#### WHAT TO WORK ON:
Copy verbatim the block of lines in the entries below whose first line contains "Roblox 2.731.944 (46, 1865)" and whose last line contains "Anti-Aging (675, 848)". Leave out all other lines.

#### EXERCISE MATERIALS:
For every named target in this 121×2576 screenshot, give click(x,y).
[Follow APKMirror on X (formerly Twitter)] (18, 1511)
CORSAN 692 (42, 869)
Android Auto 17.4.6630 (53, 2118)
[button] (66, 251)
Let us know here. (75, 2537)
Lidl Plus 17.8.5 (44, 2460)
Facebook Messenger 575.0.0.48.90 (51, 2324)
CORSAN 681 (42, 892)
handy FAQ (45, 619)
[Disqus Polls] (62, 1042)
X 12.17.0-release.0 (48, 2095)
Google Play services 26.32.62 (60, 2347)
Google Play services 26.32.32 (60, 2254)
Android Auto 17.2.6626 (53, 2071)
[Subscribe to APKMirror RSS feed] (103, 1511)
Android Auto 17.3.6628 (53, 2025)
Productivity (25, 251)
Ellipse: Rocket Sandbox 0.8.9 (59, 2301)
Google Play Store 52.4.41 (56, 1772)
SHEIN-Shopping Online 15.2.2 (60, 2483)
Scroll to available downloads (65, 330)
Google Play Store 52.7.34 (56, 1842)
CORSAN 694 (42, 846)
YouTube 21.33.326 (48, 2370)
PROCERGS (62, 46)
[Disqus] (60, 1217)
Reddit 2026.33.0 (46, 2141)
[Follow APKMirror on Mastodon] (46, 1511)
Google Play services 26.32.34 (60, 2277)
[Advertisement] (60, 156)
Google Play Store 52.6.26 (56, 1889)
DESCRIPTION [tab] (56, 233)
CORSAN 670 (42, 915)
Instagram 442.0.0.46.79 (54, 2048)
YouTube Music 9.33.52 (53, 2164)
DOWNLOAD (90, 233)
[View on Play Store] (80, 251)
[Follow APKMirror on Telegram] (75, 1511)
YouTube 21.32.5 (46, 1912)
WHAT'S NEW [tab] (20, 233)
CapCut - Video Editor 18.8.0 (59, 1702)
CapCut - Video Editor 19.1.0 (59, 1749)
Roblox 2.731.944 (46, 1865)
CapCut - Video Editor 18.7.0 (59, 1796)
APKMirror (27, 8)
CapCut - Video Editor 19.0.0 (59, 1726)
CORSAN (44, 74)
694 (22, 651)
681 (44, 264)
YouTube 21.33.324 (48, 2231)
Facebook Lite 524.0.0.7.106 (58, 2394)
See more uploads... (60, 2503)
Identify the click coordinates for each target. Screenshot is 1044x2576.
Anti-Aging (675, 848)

--

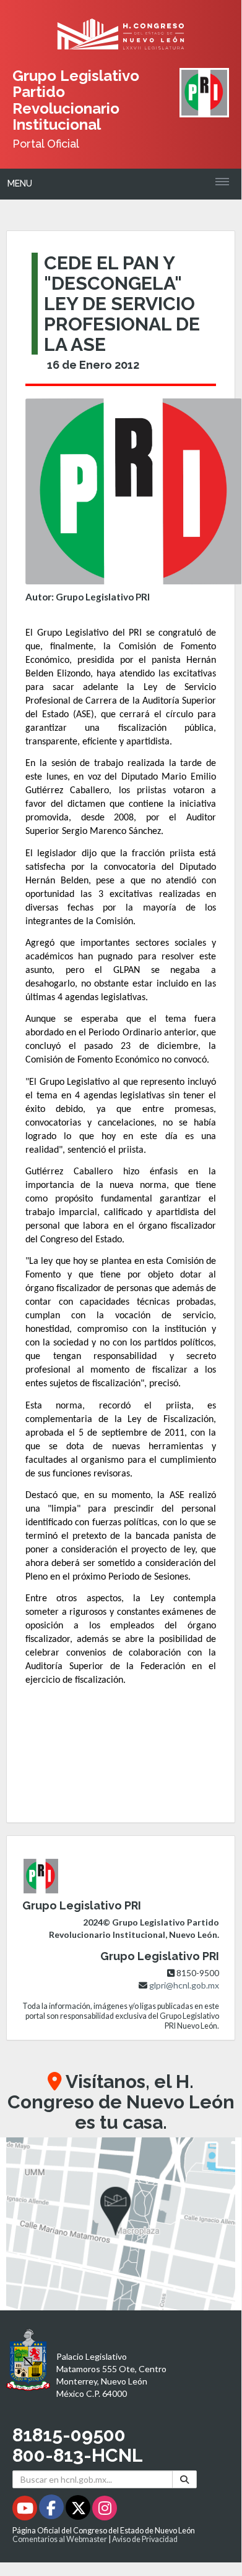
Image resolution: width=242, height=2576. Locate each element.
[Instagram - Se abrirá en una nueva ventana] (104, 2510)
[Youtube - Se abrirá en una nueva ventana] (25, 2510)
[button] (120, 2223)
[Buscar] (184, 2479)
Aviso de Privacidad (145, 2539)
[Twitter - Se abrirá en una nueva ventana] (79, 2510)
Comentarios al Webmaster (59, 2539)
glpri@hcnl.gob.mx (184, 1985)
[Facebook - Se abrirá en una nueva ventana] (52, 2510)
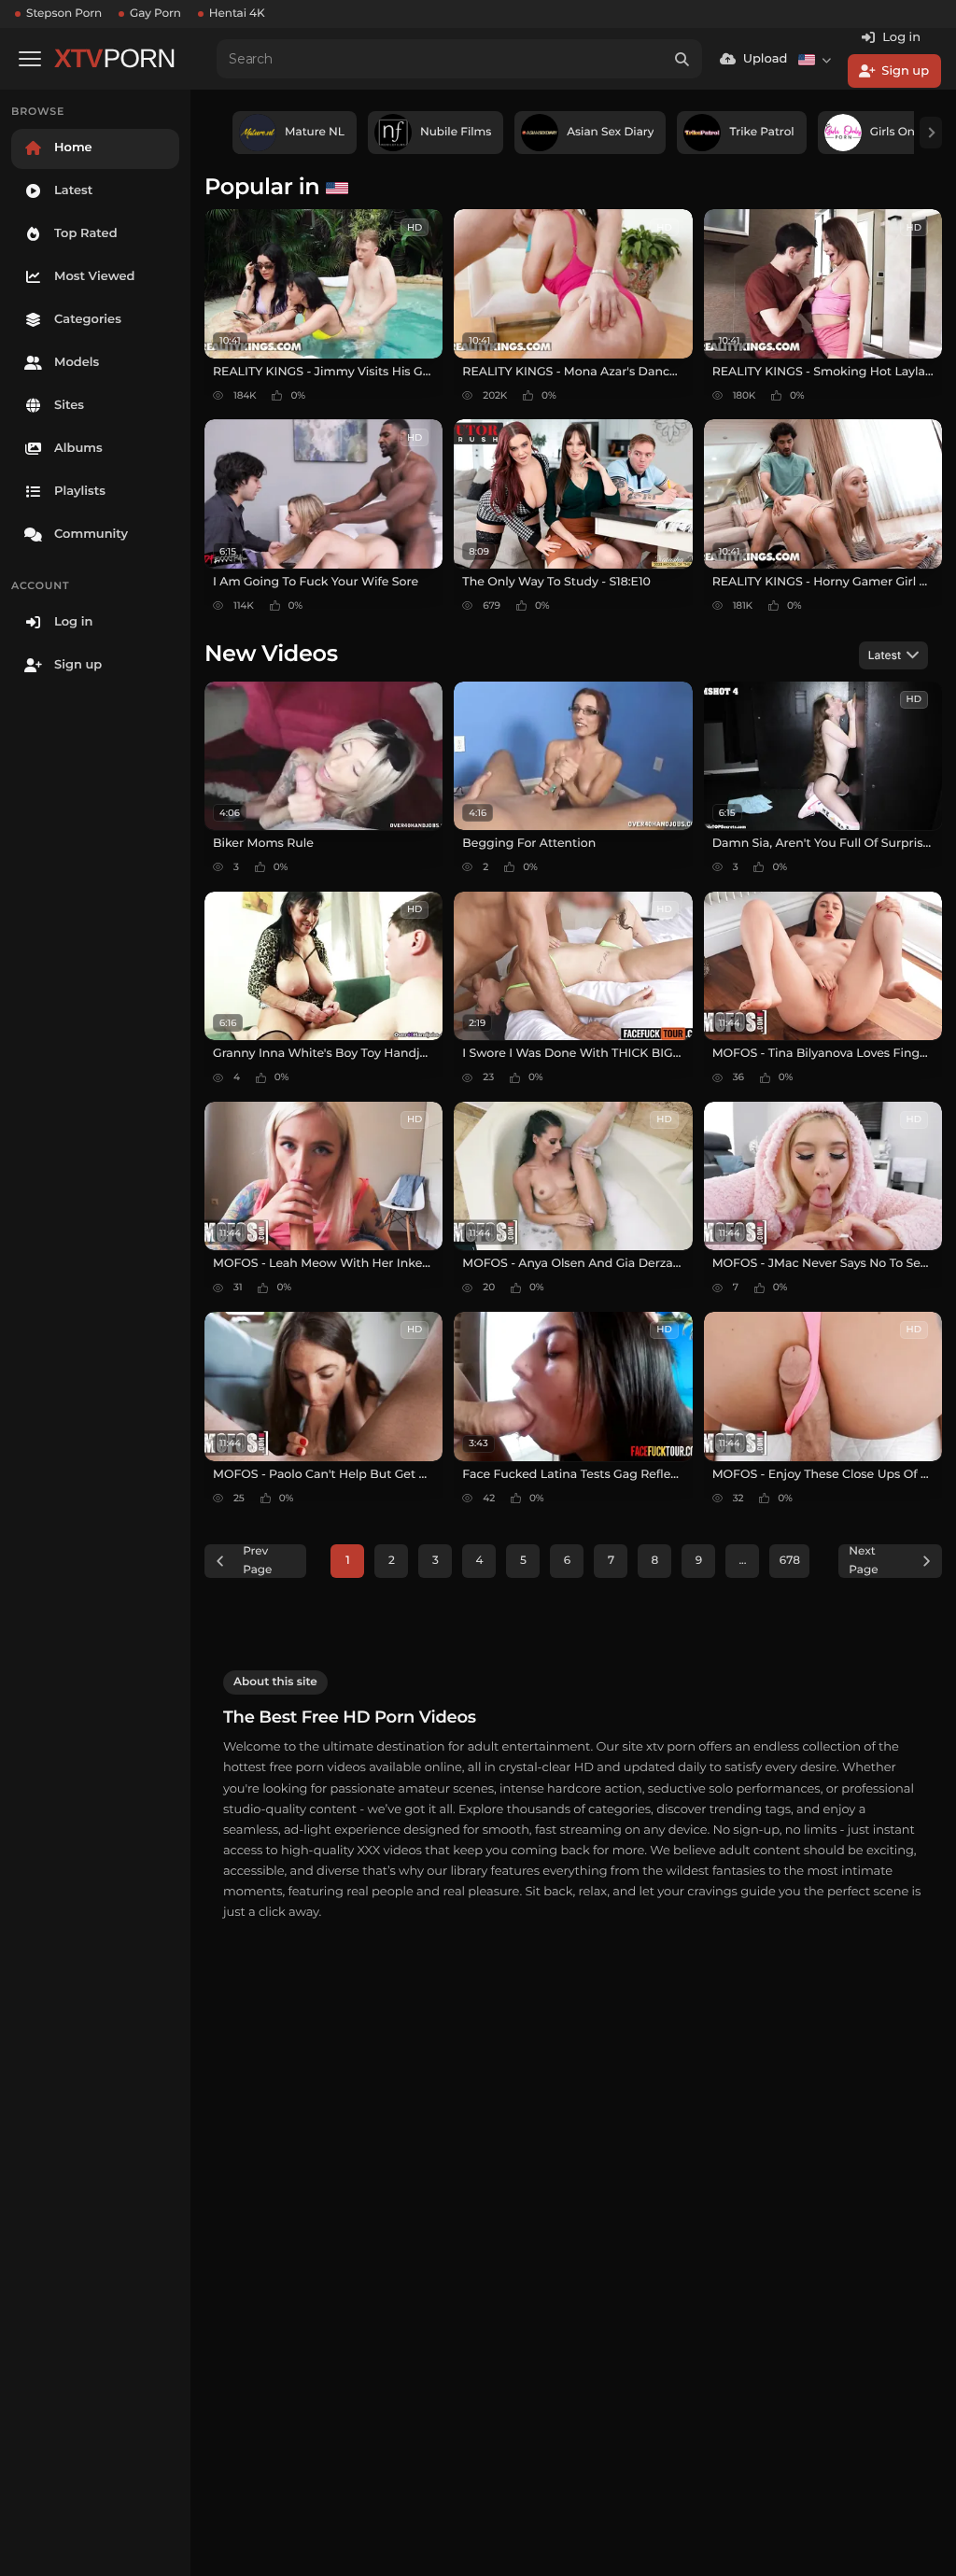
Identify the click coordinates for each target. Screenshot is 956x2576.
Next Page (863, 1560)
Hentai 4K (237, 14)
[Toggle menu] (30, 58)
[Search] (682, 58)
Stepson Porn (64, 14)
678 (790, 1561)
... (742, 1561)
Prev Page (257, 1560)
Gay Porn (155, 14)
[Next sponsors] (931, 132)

* * *

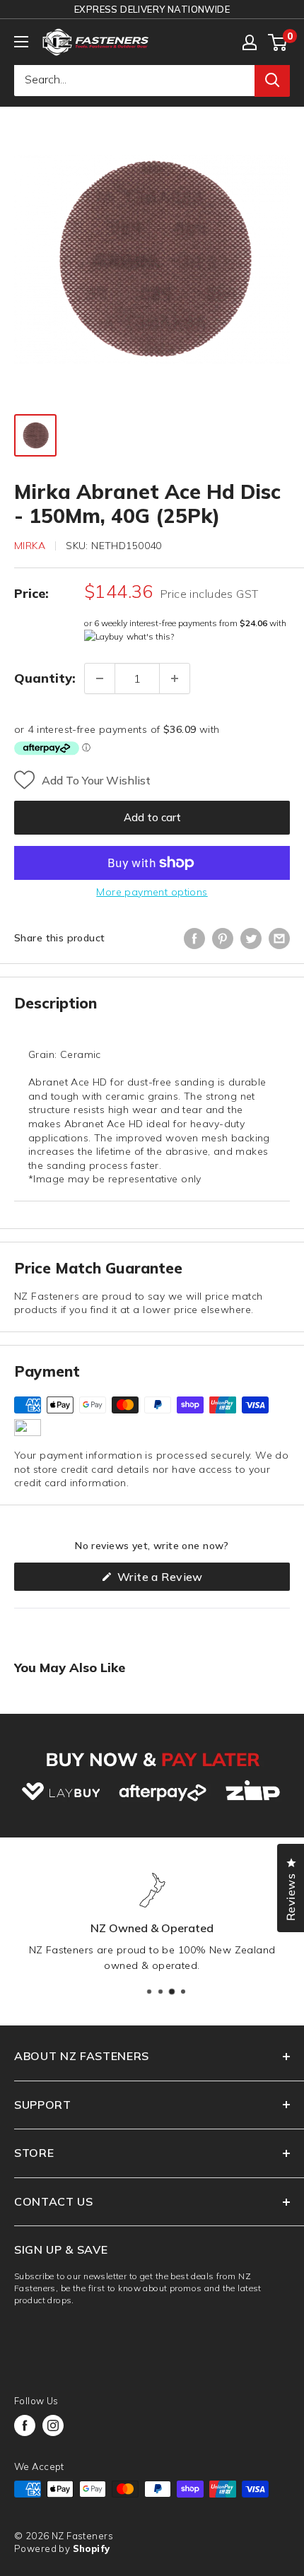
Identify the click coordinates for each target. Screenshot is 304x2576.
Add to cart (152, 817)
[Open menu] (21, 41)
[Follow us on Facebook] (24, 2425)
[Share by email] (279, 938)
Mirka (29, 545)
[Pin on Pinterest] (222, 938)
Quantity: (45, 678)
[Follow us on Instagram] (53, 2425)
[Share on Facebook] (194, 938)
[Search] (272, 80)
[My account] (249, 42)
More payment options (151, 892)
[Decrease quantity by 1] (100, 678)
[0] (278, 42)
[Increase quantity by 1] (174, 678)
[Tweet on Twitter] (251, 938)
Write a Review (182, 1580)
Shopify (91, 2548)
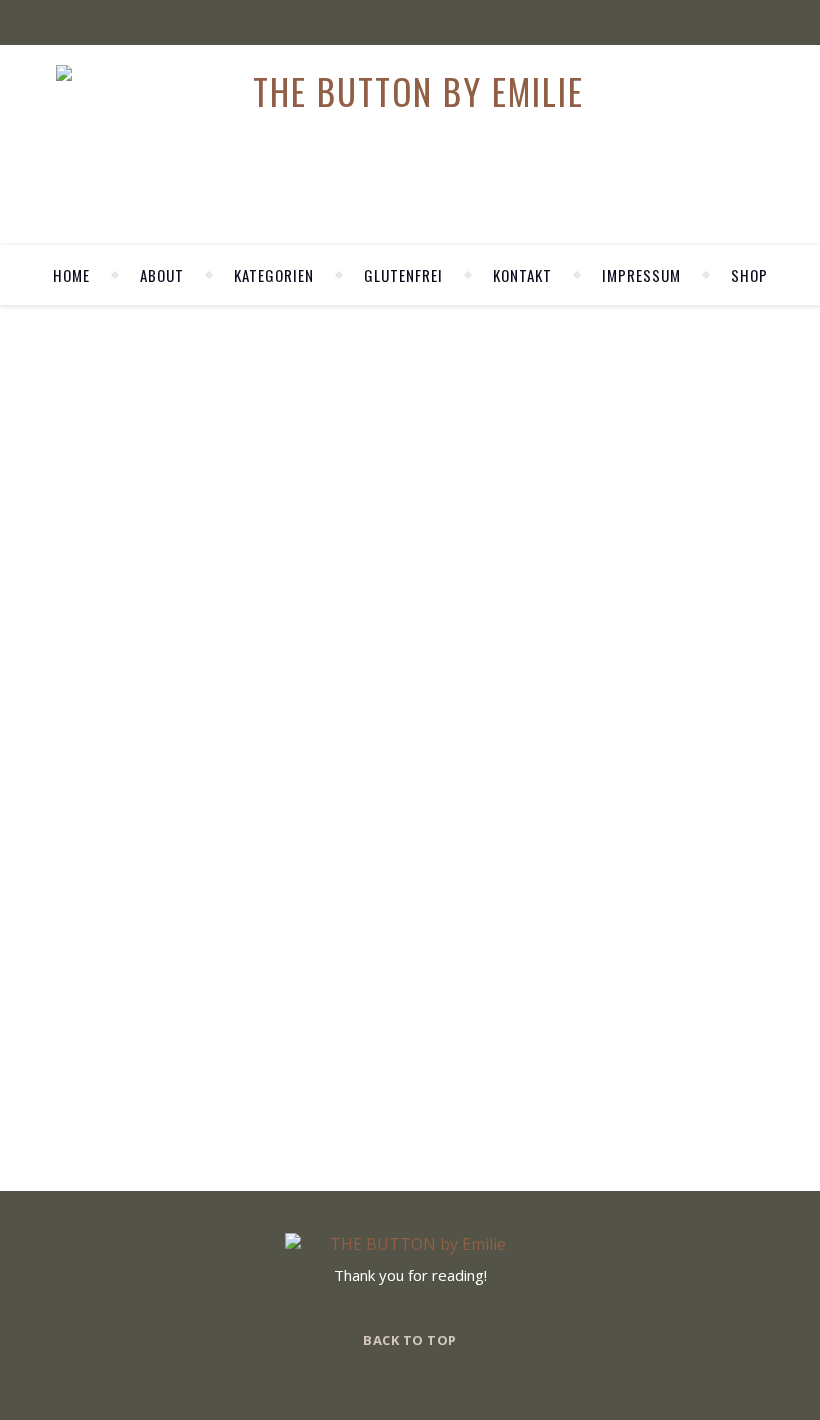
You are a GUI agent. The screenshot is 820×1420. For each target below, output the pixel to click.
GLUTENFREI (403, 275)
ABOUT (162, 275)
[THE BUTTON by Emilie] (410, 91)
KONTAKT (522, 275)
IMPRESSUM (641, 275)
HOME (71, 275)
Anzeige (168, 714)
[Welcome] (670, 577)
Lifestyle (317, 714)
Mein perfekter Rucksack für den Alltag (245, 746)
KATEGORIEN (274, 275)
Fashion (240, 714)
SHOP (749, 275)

#### EXPECTED ANSWER:
Roblox 2.731.944 (46, 1865)
CapCut - Video Editor 18.7.0 (59, 1796)
APKMirror (27, 8)
CapCut - Video Editor 19.0.0 (59, 1726)
CORSAN (44, 74)
694 (22, 651)
681 (44, 264)
YouTube 21.33.324 (48, 2231)
Facebook Lite 524.0.0.7.106 (58, 2394)
See more uploads... (60, 2503)
Identify the click coordinates for each target. Screenshot is 1044x2576.
Anti-Aging (675, 848)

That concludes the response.